Records for finding displayed items:
* * *
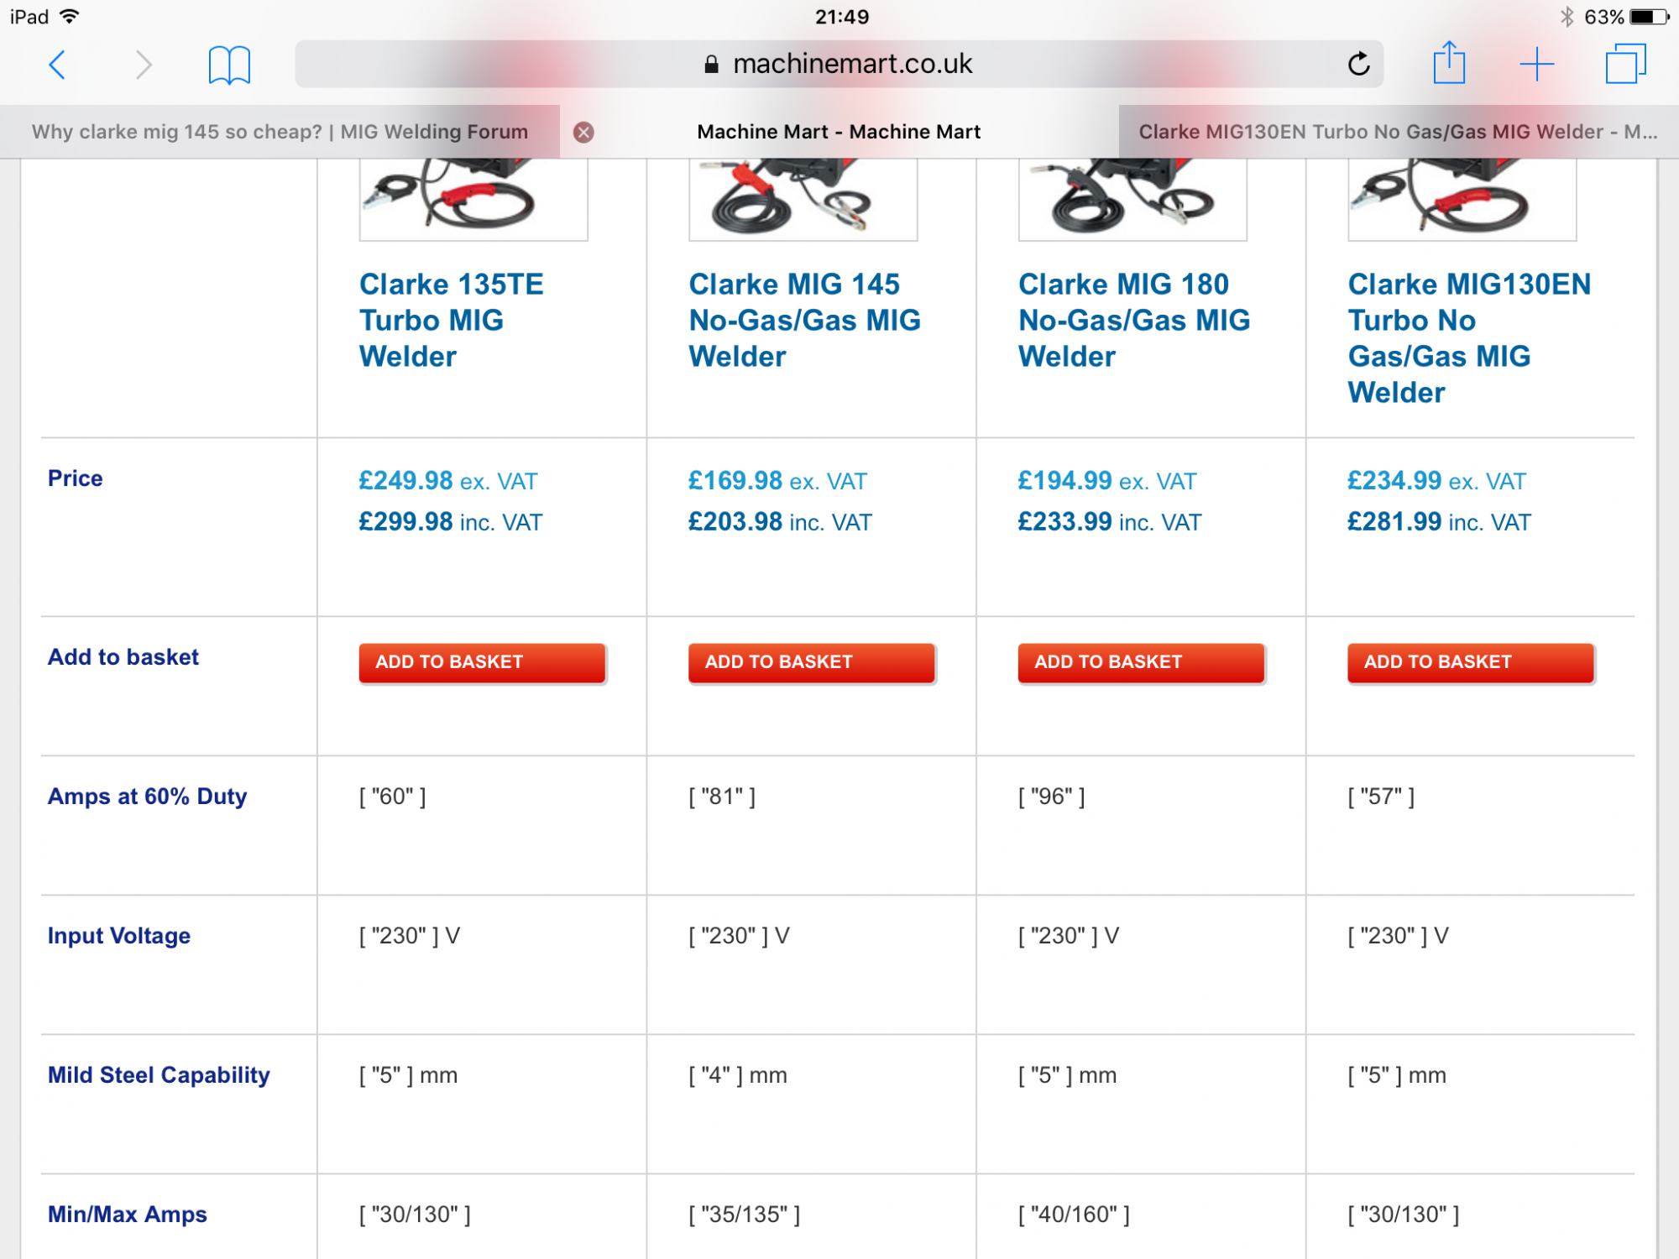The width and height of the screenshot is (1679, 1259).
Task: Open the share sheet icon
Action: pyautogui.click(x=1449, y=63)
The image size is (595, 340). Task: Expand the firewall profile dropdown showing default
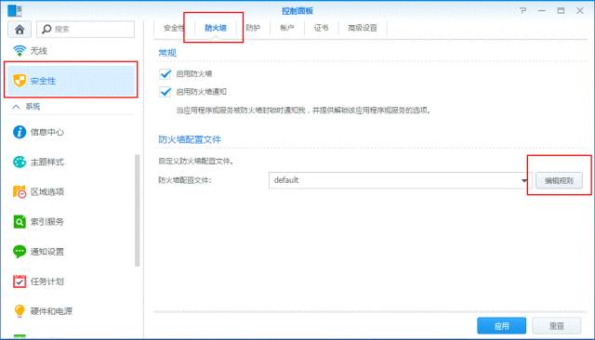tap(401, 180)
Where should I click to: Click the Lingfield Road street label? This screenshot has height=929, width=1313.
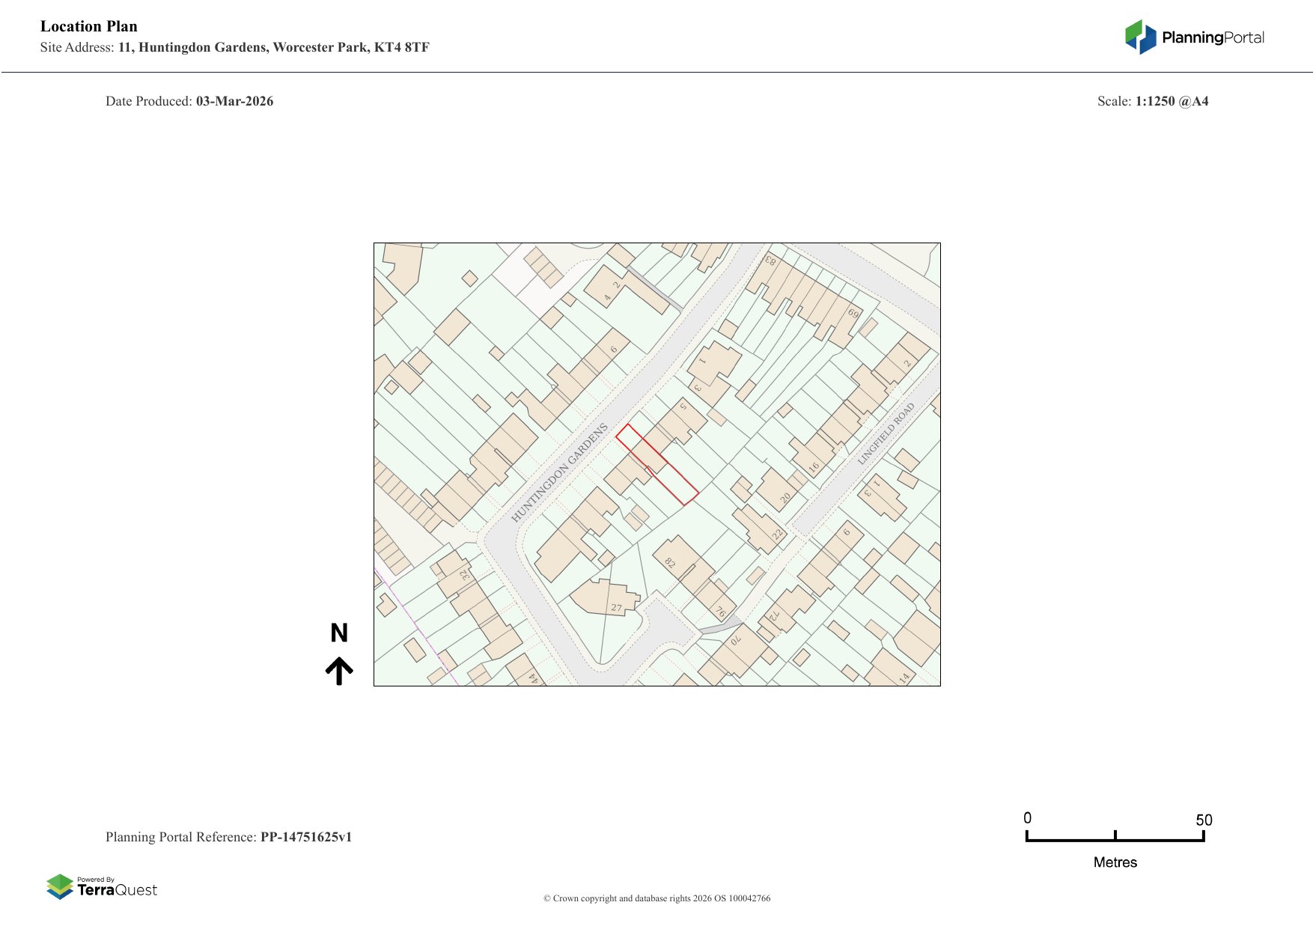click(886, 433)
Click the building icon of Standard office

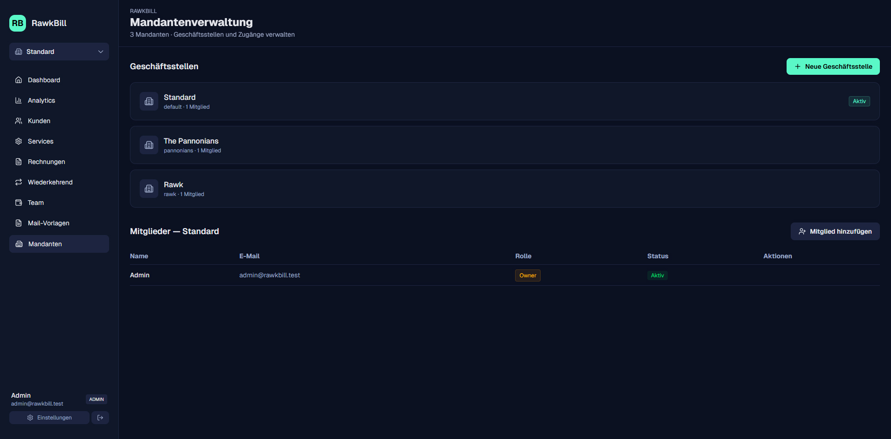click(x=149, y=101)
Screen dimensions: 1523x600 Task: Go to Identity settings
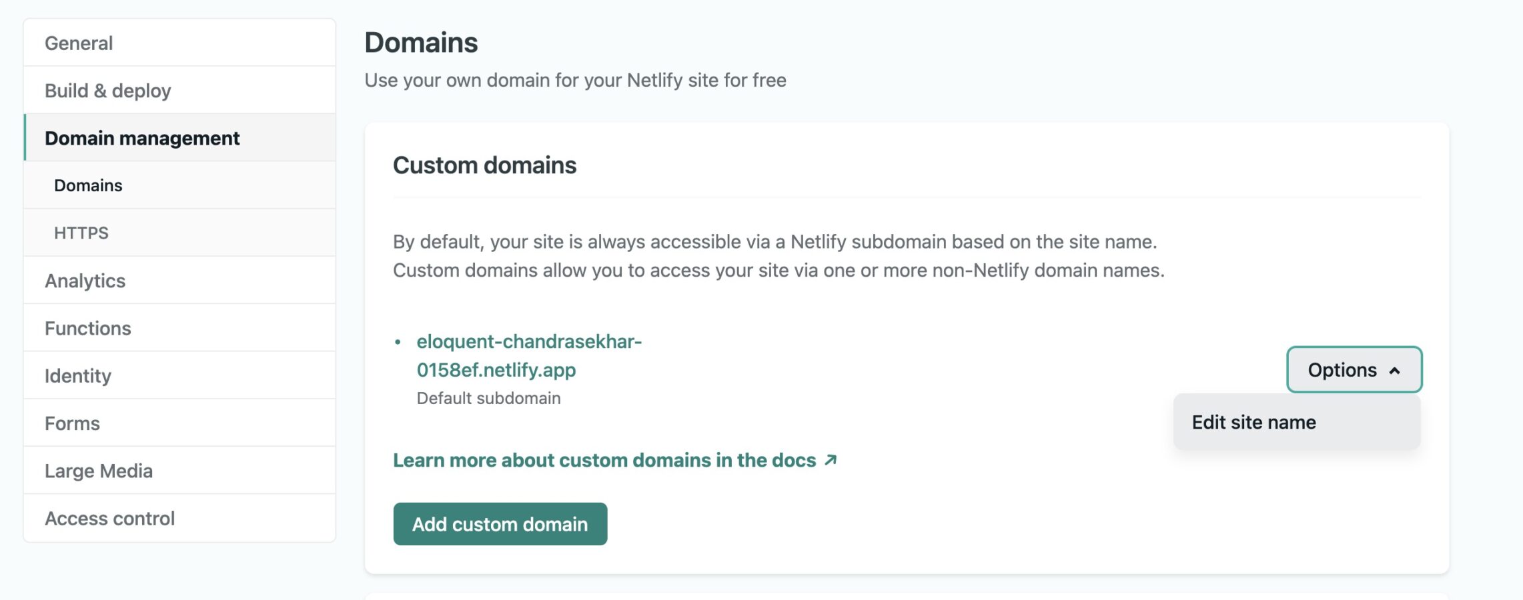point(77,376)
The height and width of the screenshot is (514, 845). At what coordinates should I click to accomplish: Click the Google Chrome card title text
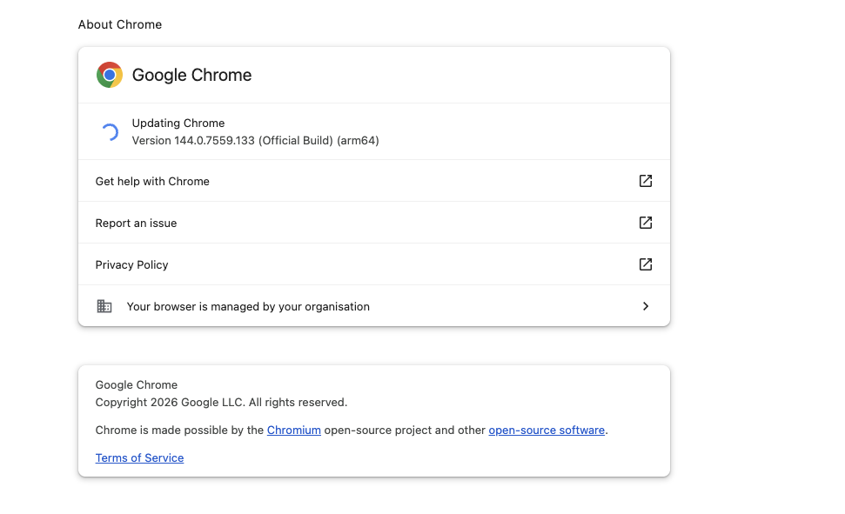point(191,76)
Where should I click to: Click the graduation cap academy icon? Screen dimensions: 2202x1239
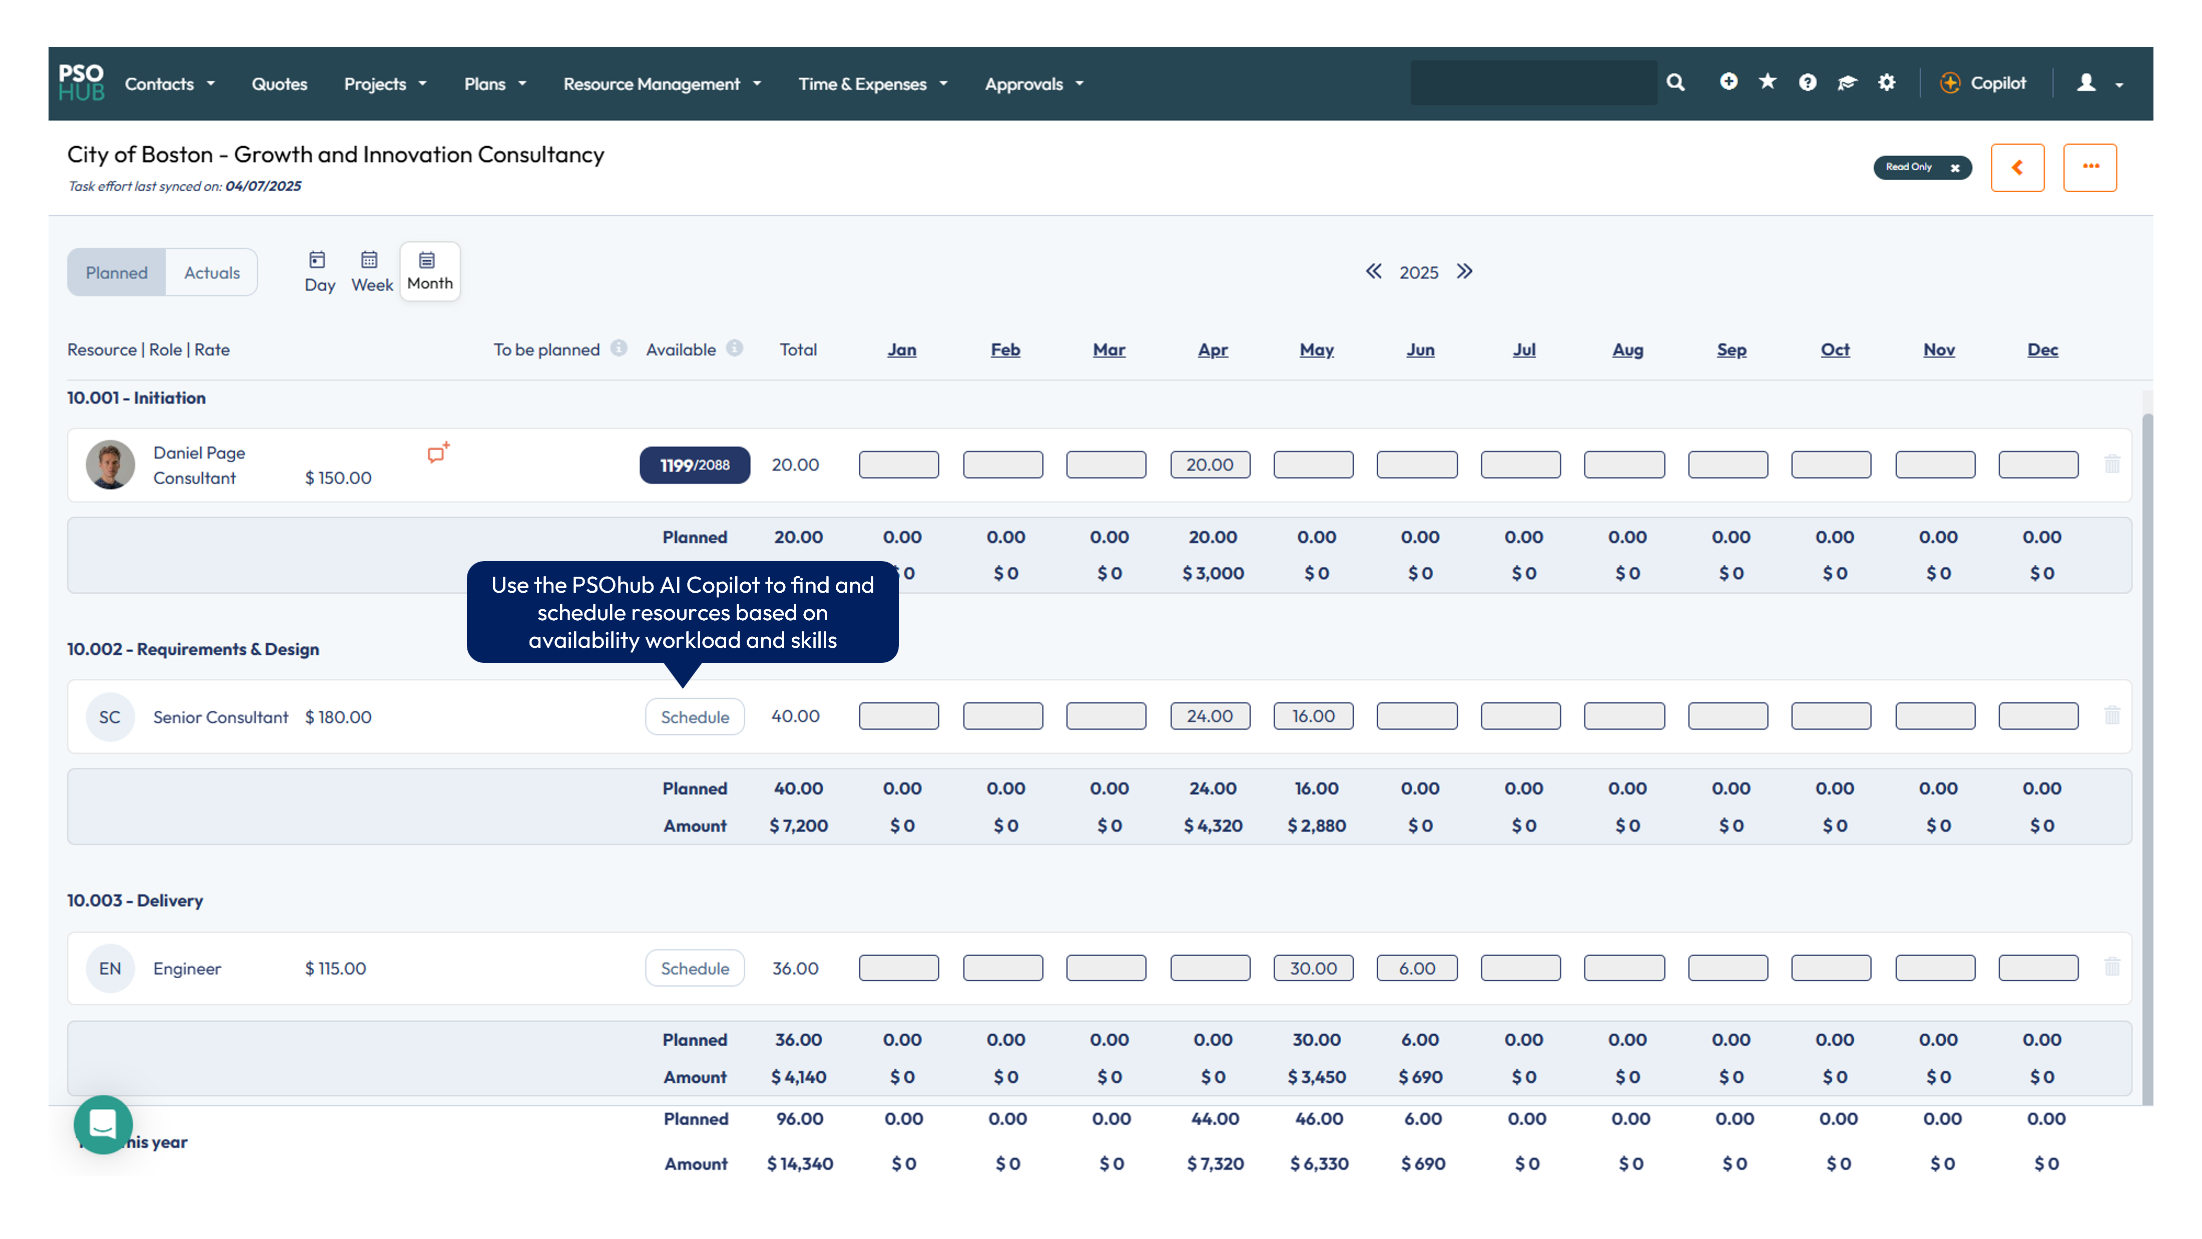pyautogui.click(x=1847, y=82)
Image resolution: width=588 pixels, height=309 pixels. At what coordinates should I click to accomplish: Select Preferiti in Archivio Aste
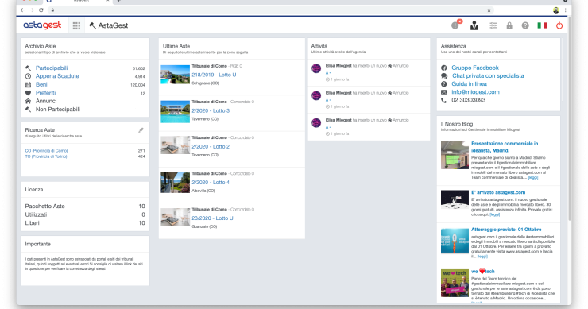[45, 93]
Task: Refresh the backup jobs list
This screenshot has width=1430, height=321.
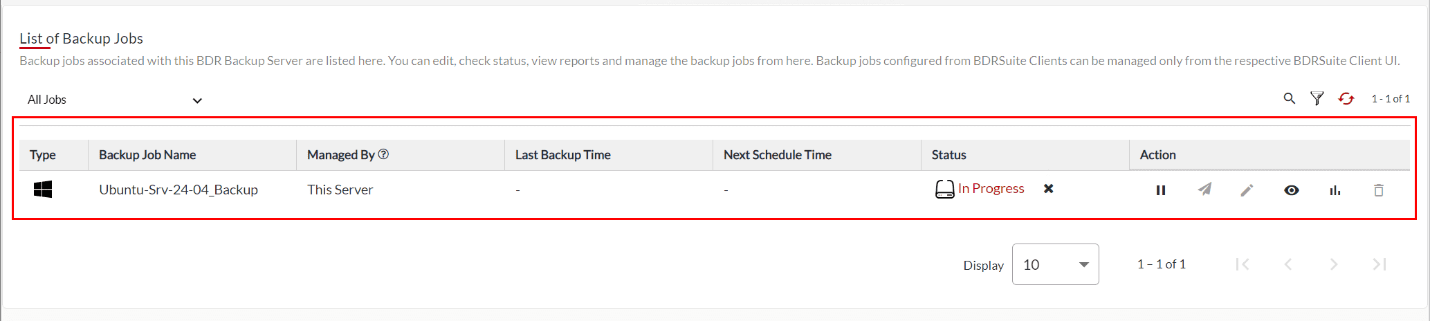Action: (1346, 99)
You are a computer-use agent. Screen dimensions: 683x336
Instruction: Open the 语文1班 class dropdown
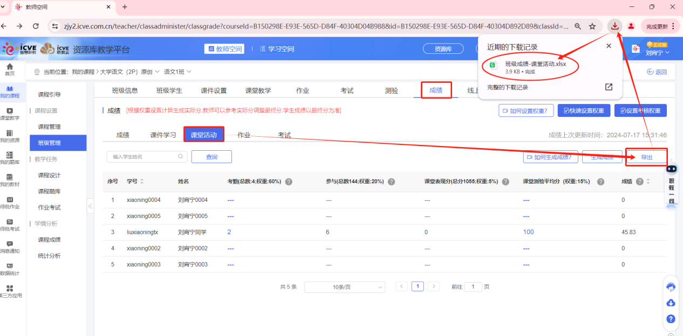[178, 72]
* * *
### Exercise prompt
Rewrite the records so that every "Screen dimensions" becomes "Display size", and keep everything else the same. Omit the pictures from your answer.

### Output of the exercise
The width and height of the screenshot is (1679, 1259).
Task: Open the share sheet icon
Action: pyautogui.click(x=1449, y=63)
The image size is (595, 340). Task: Expand the firewall profile dropdown showing default
tap(401, 180)
Where should I click to: Click the Lingfield Road street label? This screenshot has height=929, width=1313.
click(886, 433)
Click the building icon of Standard office

click(x=149, y=101)
Display size: 1523x600 Task: Go to Identity settings
point(77,376)
The height and width of the screenshot is (514, 845). At what coordinates should I click to accomplish: Click the Google Chrome card title text
point(191,76)
Where should I click to: Click the graduation cap academy icon? Display size: 2202x1239
pyautogui.click(x=1847, y=82)
Image resolution: width=588 pixels, height=309 pixels. At what coordinates should I click to accomplish: Select Preferiti in Archivio Aste
[45, 93]
Task: Refresh the backup jobs list
This screenshot has width=1430, height=321.
Action: (1346, 99)
You are a computer-use agent. Display size: 683x336
Instruction: Open the 语文1班 class dropdown
[178, 72]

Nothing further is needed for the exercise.